Consideration is paid to textile artwork’s origins, honouring methods just like the backstrap loom, discovered throughout the nation, and the ground loom, practiced primarily in northeastern Mexico. Additionally on show is a re-creation of a thousand-year-old pall from Hidalgo. “We spent months reconstructing a misplaced method based mostly on the unique piece,” says Jaziel de Jesús, a textile artist from Xochistlahuaca, Guerrero, who re-created the work.
Pure dyes are explored. Grana, a crimson dye derived from the cochineal insect discovered on cacti, is demonstrated, although a deeper exploration of what was as soon as certainly one of New Spain’s most useful exports is lacking. Fibers like henequen, as soon as the spine of Yucatán’s haciendas, are additionally featured. Upstairs, guests can glimpse cacti and different vegetation used to create dyes, making the expertise multisensory.

Cacti with cochineal insect and different vegetation producing dyes Photograph © Constanza Ontiveros Valdñesjpeg
Whereas Oaxacan textiles are prominently featured, the museum showcases practices from throughout the nation. “We need to present that each state in Mexico has a textile custom,” Ávila says. Though the museum’s title invokes Afro-Mexican traditions, examples stay scarce. “Afro-Mexican communities are much less represented as a result of their textile traditions are restricted, though we included cotton weaving and beadwork,” Ávila says.
A bit connects cosmological and calendrical information to textiles by means of the vigesimal counting system of the 260-day calendar. “Textile artwork was a type of writing,” Ávila says. Some works trace at European and Asian supplies and kinds, reinterpreted in Mexico. These embrace beautiful rebozos, influenced by exchanges related to the Nao of China, and sarapes, emblematic of northern Mexico. However the museum typically privileges the Indigenous roots of textile artwork.

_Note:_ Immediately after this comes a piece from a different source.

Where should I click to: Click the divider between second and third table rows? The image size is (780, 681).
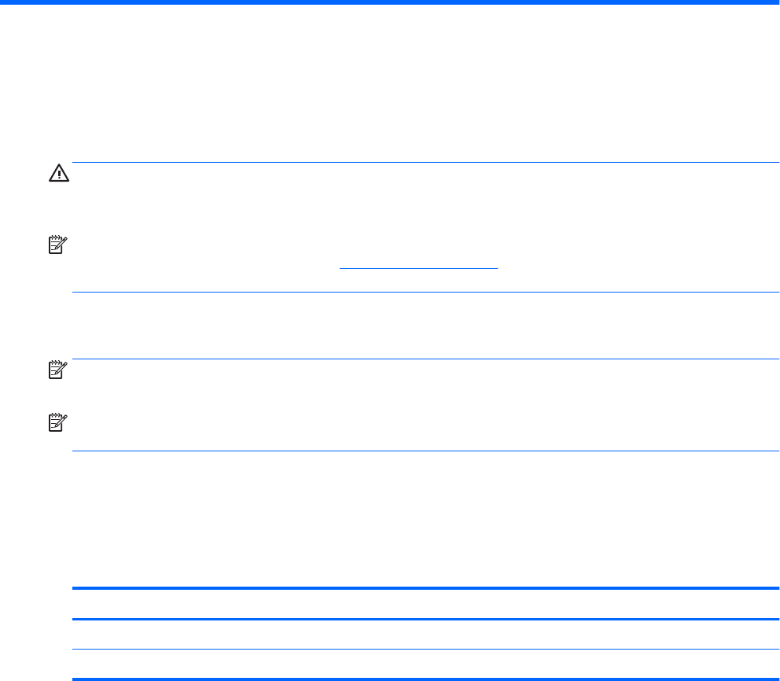tap(425, 649)
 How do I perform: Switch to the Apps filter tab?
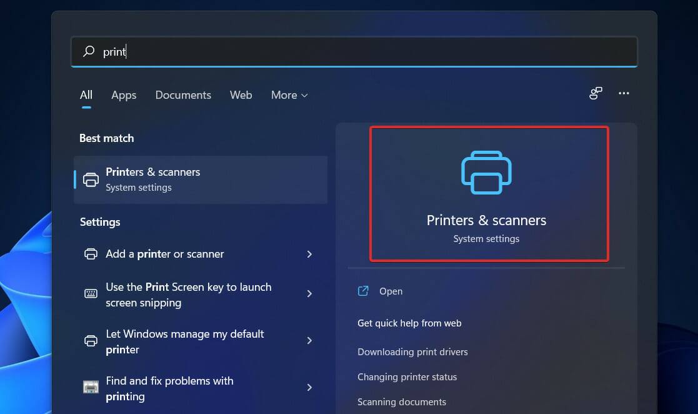[x=123, y=95]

In one other space, now-lost feather-textile methods are revisited by re-creating a tilma (cloak) that Puebla’s bishop gifted to Pope Pius IX 1860, which is now a part of the Vatican collections. “This was a difficult re-creation that required a number of arms,” Ávila says.
The museum’s strategy extends to its signage, which consists of black-and-red clay comales. “I created comales, an ancestral object and the very first thing my mom taught me to make,” says Macrina Mateo, from the Zapotec neighborhood of San Marcos Tlapazola, Oaxaca.

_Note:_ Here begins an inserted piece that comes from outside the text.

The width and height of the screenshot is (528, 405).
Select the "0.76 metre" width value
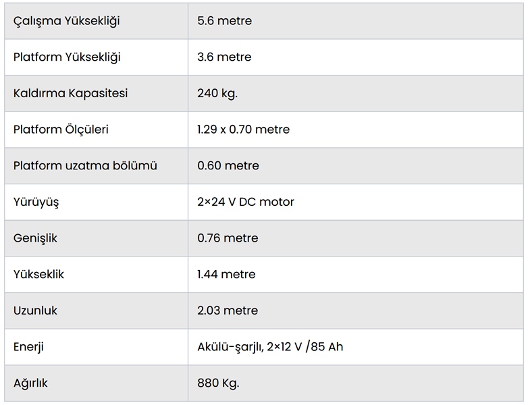coord(228,238)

Shirt design from the Mixe neighborhood of Santa María Tlahuitoltepec in Oaxaca that has been repeatedly plagiarised Photograph © Constanza Ontiveros Valdésjpeg
Appropriation is addressed by means of shirt designs from the Mixe neighborhood of Santa María Tlahuitoltepec in Oaxaca, which have been repeatedly copied by manufacturers like Anthropologie. Taller Authentic, a brand new workshop within the museum the place artisans will collaborate with designers, provides an alternate. Designs might be a part of a soon-to-be-launched Fonart model. “The house features as a laboratory for innovation, respecting traditions and guaranteeing collaborations stay moral,” says Marina Núñez, Mexico’s undersecretary of cultural improvement.
This echoes president Claudia Sheinbaum’s embrace of latest designs that incorporate conventional textiles, a method that earned her a “finest dressed” point out in The New York Instances. Sheinbaum-inspired clothes are even offered on the museum’s huge Fonart retailer.

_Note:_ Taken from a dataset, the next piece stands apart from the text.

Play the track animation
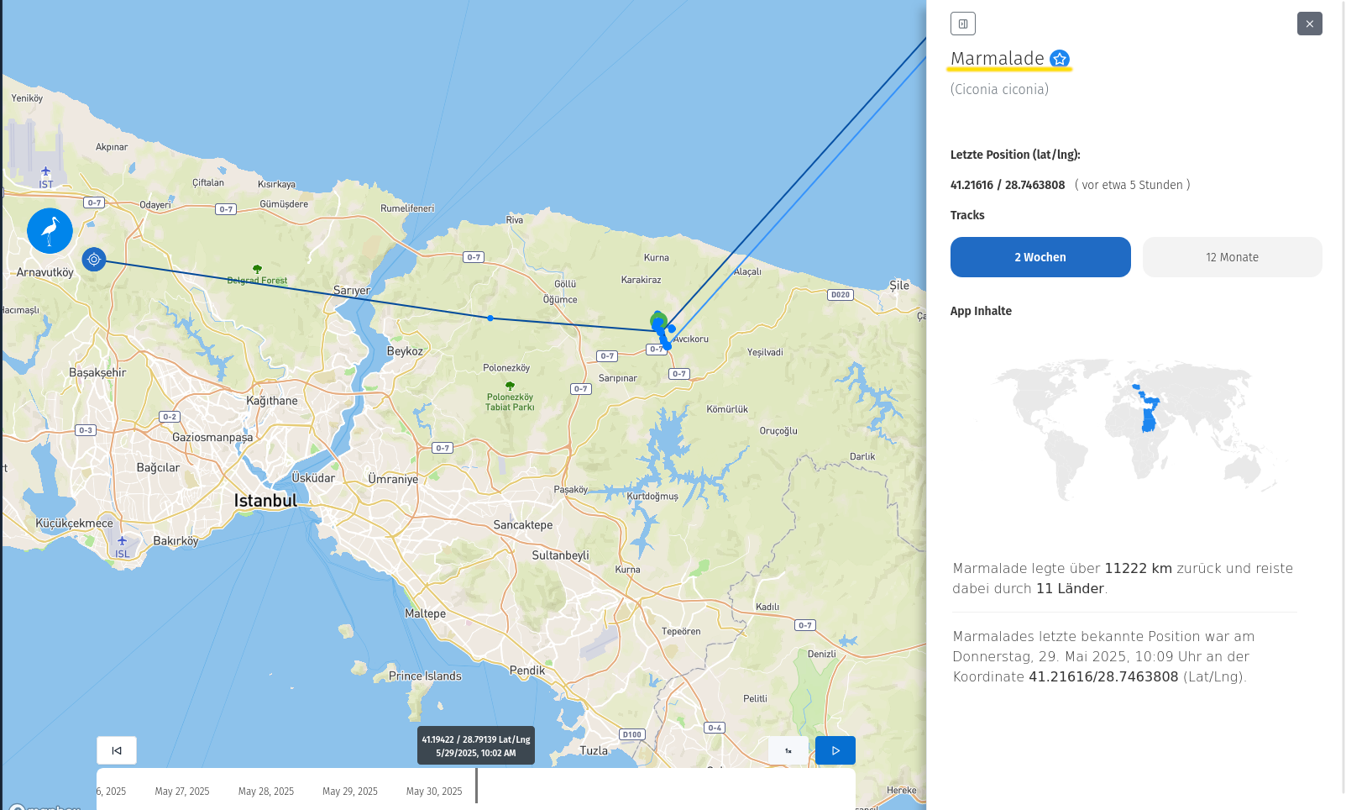The image size is (1346, 810). [835, 750]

The museum is a piece in progress, with short-term exhibitions deliberate, together with one by the Oaxaca-based Danish artist Trine Ellitsgaard. Whereas uneven, the museum’s launch is a primary step towards acknowledging Mexico’s wealthy and different textile traditions and exploring moral collaboration. Entry, for now, stays difficult as protests within the centre of Mexico Metropolis proceed.